The data below:

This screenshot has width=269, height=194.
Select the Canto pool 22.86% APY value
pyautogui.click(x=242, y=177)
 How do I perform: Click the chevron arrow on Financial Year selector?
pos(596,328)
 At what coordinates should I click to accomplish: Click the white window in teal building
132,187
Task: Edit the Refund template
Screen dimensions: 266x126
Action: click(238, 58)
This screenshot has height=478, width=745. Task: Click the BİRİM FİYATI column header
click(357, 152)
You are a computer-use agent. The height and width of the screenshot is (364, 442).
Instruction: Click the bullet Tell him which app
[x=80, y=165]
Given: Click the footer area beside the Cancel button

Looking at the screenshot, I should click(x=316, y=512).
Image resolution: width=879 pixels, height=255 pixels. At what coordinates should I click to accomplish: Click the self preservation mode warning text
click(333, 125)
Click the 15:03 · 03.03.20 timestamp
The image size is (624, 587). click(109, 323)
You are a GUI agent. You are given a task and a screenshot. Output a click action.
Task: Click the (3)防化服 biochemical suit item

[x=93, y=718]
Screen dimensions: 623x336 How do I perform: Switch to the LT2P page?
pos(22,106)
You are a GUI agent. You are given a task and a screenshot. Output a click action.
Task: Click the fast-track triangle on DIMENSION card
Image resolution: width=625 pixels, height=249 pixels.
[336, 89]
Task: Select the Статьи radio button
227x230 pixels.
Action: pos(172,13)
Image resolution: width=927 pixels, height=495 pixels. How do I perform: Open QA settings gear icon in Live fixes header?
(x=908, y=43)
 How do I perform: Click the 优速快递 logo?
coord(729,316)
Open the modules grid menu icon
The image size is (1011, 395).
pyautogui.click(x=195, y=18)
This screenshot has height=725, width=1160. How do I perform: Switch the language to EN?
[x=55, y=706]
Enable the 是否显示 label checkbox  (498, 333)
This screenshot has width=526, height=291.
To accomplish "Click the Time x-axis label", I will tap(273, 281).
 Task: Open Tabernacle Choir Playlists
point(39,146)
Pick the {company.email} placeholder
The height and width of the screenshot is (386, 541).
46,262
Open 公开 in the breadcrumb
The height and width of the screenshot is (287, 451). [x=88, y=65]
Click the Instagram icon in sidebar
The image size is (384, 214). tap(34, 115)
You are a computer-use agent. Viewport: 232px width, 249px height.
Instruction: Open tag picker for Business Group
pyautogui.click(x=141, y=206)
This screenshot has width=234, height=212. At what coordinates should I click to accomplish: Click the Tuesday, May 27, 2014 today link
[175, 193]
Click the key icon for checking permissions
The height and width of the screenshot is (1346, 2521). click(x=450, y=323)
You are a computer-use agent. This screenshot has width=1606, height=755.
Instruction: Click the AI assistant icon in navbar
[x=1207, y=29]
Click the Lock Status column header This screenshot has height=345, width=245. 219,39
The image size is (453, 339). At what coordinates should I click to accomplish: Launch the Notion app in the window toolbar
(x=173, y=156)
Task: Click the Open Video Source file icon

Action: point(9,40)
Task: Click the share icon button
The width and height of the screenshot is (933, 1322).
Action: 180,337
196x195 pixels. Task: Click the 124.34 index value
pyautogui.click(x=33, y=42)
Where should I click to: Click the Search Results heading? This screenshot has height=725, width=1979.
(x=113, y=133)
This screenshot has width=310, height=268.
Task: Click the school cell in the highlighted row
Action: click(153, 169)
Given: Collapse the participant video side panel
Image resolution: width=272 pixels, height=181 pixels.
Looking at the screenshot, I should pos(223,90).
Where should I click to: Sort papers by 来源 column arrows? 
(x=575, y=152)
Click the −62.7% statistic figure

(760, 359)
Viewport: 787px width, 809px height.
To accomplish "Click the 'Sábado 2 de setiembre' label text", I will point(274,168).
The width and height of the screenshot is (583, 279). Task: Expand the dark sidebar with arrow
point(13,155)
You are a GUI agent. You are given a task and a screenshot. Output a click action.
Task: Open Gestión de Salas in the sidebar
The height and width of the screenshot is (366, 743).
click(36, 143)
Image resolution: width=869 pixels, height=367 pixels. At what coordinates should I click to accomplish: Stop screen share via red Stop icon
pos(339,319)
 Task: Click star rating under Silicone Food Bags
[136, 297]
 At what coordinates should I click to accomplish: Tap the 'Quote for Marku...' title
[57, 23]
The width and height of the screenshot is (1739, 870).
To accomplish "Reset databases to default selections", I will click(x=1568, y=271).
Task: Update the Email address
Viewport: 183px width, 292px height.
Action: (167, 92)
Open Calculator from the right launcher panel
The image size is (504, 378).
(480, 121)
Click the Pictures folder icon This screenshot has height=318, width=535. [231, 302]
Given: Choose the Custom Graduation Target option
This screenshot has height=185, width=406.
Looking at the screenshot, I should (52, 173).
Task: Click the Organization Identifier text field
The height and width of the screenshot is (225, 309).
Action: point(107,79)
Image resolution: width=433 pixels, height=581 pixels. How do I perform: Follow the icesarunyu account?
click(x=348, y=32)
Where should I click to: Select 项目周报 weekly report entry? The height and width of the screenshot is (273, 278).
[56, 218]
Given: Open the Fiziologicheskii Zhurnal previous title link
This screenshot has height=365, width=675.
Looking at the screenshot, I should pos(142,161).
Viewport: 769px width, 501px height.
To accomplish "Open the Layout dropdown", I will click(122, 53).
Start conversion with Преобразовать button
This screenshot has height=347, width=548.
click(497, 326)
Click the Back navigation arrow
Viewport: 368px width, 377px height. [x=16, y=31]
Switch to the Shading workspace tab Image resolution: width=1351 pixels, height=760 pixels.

End of The data.

Description of the task - Print out all the material above, unaltered.

Written answer -
This screenshot has width=269, height=194.
Select the Canto pool 22.86% APY value
pyautogui.click(x=242, y=177)
 How do I perform: Click the chevron arrow on Financial Year selector?
pos(596,328)
 At what coordinates should I click to accomplish: Click the white window in teal building
132,187
Task: Edit the Refund template
Screen dimensions: 266x126
Action: click(238, 58)
This screenshot has height=478, width=745. Task: Click the BİRİM FİYATI column header
click(357, 152)
You are a computer-use agent. The height and width of the screenshot is (364, 442).
Instruction: Click the bullet Tell him which app
[x=80, y=165]
Given: Click the footer area beside the Cancel button

Looking at the screenshot, I should click(x=316, y=512).
Image resolution: width=879 pixels, height=255 pixels. At what coordinates should I click to accomplish: Click the self preservation mode warning text
click(333, 125)
Click the 15:03 · 03.03.20 timestamp
The image size is (624, 587). click(109, 323)
You are a GUI agent. You are given a task and a screenshot. Output a click action.
Task: Click the (3)防化服 biochemical suit item

[x=93, y=718]
Screen dimensions: 623x336 How do I perform: Switch to the LT2P page?
pos(22,106)
You are a GUI agent. You are given a task and a screenshot. Output a click action.
Task: Click the fast-track triangle on DIMENSION card
Image resolution: width=625 pixels, height=249 pixels.
[336, 89]
Task: Select the Статьи radio button
227x230 pixels.
Action: pos(172,13)
Image resolution: width=927 pixels, height=495 pixels. How do I perform: Open QA settings gear icon in Live fixes header?
(x=908, y=43)
 How do I perform: Click the 优速快递 logo?
coord(729,316)
Open the modules grid menu icon
The image size is (1011, 395).
pyautogui.click(x=195, y=18)
This screenshot has height=725, width=1160. How do I perform: Switch the language to EN?
[x=55, y=706]
Enable the 是否显示 label checkbox  (498, 333)
This screenshot has width=526, height=291.
To accomplish "Click the Time x-axis label", I will tap(273, 281).
 Task: Open Tabernacle Choir Playlists
point(39,146)
Pick the {company.email} placeholder
The height and width of the screenshot is (386, 541).
46,262
Open 公开 in the breadcrumb
The height and width of the screenshot is (287, 451). [x=88, y=65]
Click the Instagram icon in sidebar
The image size is (384, 214). tap(34, 115)
You are a computer-use agent. Viewport: 232px width, 249px height.
Instruction: Open tag picker for Business Group
pyautogui.click(x=141, y=206)
This screenshot has width=234, height=212. At what coordinates should I click to accomplish: Click the Tuesday, May 27, 2014 today link
[175, 193]
Click the key icon for checking permissions
The height and width of the screenshot is (1346, 2521). click(x=450, y=323)
You are a computer-use agent. This screenshot has width=1606, height=755.
Instruction: Click the AI assistant icon in navbar
[x=1207, y=29]
Click the Lock Status column header This screenshot has height=345, width=245. 219,39
The image size is (453, 339). At what coordinates should I click to accomplish: Launch the Notion app in the window toolbar
(x=173, y=156)
Task: Click the Open Video Source file icon

Action: point(9,40)
Task: Click the share icon button
The width and height of the screenshot is (933, 1322).
Action: 180,337
196x195 pixels. Task: Click the 124.34 index value
pyautogui.click(x=33, y=42)
Where should I click to: Click the Search Results heading? This screenshot has height=725, width=1979.
(x=113, y=133)
This screenshot has width=310, height=268.
Task: Click the school cell in the highlighted row
Action: click(153, 169)
Given: Collapse the participant video side panel
Image resolution: width=272 pixels, height=181 pixels.
Looking at the screenshot, I should pos(223,90).
Where should I click to: Sort papers by 来源 column arrows? 
(x=575, y=152)
Click the −62.7% statistic figure

(760, 359)
Viewport: 787px width, 809px height.
To accomplish "Click the 'Sábado 2 de setiembre' label text", I will point(274,168).
The width and height of the screenshot is (583, 279). Task: Expand the dark sidebar with arrow
point(13,155)
You are a GUI agent. You are given a task and a screenshot. Output a click action.
Task: Open Gestión de Salas in the sidebar
The height and width of the screenshot is (366, 743).
click(36, 143)
Image resolution: width=869 pixels, height=367 pixels. At what coordinates should I click to accomplish: Stop screen share via red Stop icon
pos(339,319)
 Task: Click star rating under Silicone Food Bags
[136, 297]
 At what coordinates should I click to accomplish: Tap the 'Quote for Marku...' title
[57, 23]
The width and height of the screenshot is (1739, 870).
To accomplish "Reset databases to default selections", I will click(x=1568, y=271).
Task: Update the Email address
Viewport: 183px width, 292px height.
Action: (167, 92)
Open Calculator from the right launcher panel
The image size is (504, 378).
(480, 121)
Click the Pictures folder icon This screenshot has height=318, width=535. [231, 302]
Given: Choose the Custom Graduation Target option
This screenshot has height=185, width=406.
Looking at the screenshot, I should (52, 173).
Task: Click the Organization Identifier text field
The height and width of the screenshot is (225, 309).
Action: point(107,79)
Image resolution: width=433 pixels, height=581 pixels. How do I perform: Follow the icesarunyu account?
click(x=348, y=32)
Where should I click to: Select 项目周报 weekly report entry? The height and width of the screenshot is (273, 278).
[56, 218]
Given: Open the Fiziologicheskii Zhurnal previous title link
This screenshot has height=365, width=675.
Looking at the screenshot, I should pos(142,161).
Viewport: 769px width, 501px height.
To accomplish "Open the Layout dropdown", I will click(122, 53).
Start conversion with Преобразовать button
This screenshot has height=347, width=548.
click(497, 326)
Click the Back navigation arrow
Viewport: 368px width, 377px height. [x=16, y=31]
Switch to the Shading workspace tab Image resolution: width=1351 pixels, height=760 pixels.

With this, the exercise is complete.